A former FSB officer told her that “the
members of these detachments feel ‘absolutely confident they will not be
punished’ because ‘the cops are prohibited from touching them and the office
[that is, the FSB] can only ask these guys not to touch particular persons’’ but
are precluded from disbanding them because of the protection they enjoy from
above.
In her detailed 3600-word article,
the Meduza journalist documents case after case in which such groups
have used force against one or another group in ways that give the nominal
authorities deniability but repress entirely innocent people that the
authorities happen not to like or approve of.
As a result of the influx of
veterans from Ukraine and Syria, eight of her sources say, the FSB and MVD are
increasingly losing control of the situation, with other more shadowy players
moving in, often better financed and with ties to officials in the Kremlin, and
FSB groups like SERB are losing out.
Moreover,
some of the FSB and MVD officers say that the situation is growing ever more
dangerous because those who come out of the Donbass have accepted the dominant
idea of that region, “the ideology of total war,” and thus are less subject to
the kind of controls that the organs have over groups like SERB.

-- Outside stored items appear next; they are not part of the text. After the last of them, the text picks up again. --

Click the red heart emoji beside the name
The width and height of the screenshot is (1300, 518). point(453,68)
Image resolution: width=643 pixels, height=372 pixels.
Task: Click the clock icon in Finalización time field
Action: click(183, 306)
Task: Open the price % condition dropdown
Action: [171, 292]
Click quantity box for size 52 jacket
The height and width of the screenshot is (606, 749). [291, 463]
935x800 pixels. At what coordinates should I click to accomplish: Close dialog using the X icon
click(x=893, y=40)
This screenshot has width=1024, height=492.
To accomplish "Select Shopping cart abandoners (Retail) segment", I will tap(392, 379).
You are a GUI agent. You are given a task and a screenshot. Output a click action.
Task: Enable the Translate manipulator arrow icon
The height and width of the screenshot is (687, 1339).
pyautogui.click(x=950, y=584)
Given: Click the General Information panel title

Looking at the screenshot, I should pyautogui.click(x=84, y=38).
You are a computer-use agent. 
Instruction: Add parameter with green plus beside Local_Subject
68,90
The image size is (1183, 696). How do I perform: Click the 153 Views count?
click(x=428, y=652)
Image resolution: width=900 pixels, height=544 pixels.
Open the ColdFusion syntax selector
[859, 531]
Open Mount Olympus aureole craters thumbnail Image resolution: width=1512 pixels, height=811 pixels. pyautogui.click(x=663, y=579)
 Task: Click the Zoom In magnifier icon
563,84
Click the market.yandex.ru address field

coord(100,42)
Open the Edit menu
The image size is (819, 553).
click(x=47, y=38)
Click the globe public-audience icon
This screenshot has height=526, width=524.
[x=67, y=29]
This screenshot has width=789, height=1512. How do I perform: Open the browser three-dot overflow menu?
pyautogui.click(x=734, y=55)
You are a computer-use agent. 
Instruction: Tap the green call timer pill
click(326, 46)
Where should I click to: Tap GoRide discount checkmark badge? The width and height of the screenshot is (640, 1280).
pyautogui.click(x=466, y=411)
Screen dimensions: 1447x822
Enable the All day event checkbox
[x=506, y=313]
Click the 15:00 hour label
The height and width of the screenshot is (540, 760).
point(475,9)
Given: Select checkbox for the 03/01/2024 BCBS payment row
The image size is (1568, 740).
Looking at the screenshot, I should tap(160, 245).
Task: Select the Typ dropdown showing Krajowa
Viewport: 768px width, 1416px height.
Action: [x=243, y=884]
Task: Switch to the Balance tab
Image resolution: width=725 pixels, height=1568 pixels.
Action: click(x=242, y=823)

The new recruits from that and other
conflicts are simply mercenaries, the FSB contacts say. They will do anything
and go anywhere if they are paid enough; and at least some of those who hire
them appear to have enough funds to get what they want, Yapparova sums up. And
they are routinely seeking new clients.
The journalist says she was told by one of
them that if she needed “uncontrolled guys, they would be uncontrolled” and
would attack anyone she liked. She was
told that the group he controlled could put 100 men in the street for 200,000
rubles (3,000 US dollars); but Yapparova says that if she wanted violence from
them, the price would have been higher.
“The more dangerous the action, the
more expensive,” she continues; but there are no geographic “limits.” Such groups
have been sent from Moscow to Yaroslavl, Khanty-Mansiisk and to Yekaterinburg where
they came out in support of those who wanted to build a cathedral in a central
park.
All this is adding to radicalization
and violence in the streets, the journalist continues. And those involved are
confident that they are beyond the control of the ordinary force structures. “We
are not political technologists who work with the force structures” who began
his career in South Ossetia in 2008. “We are the force structures now.”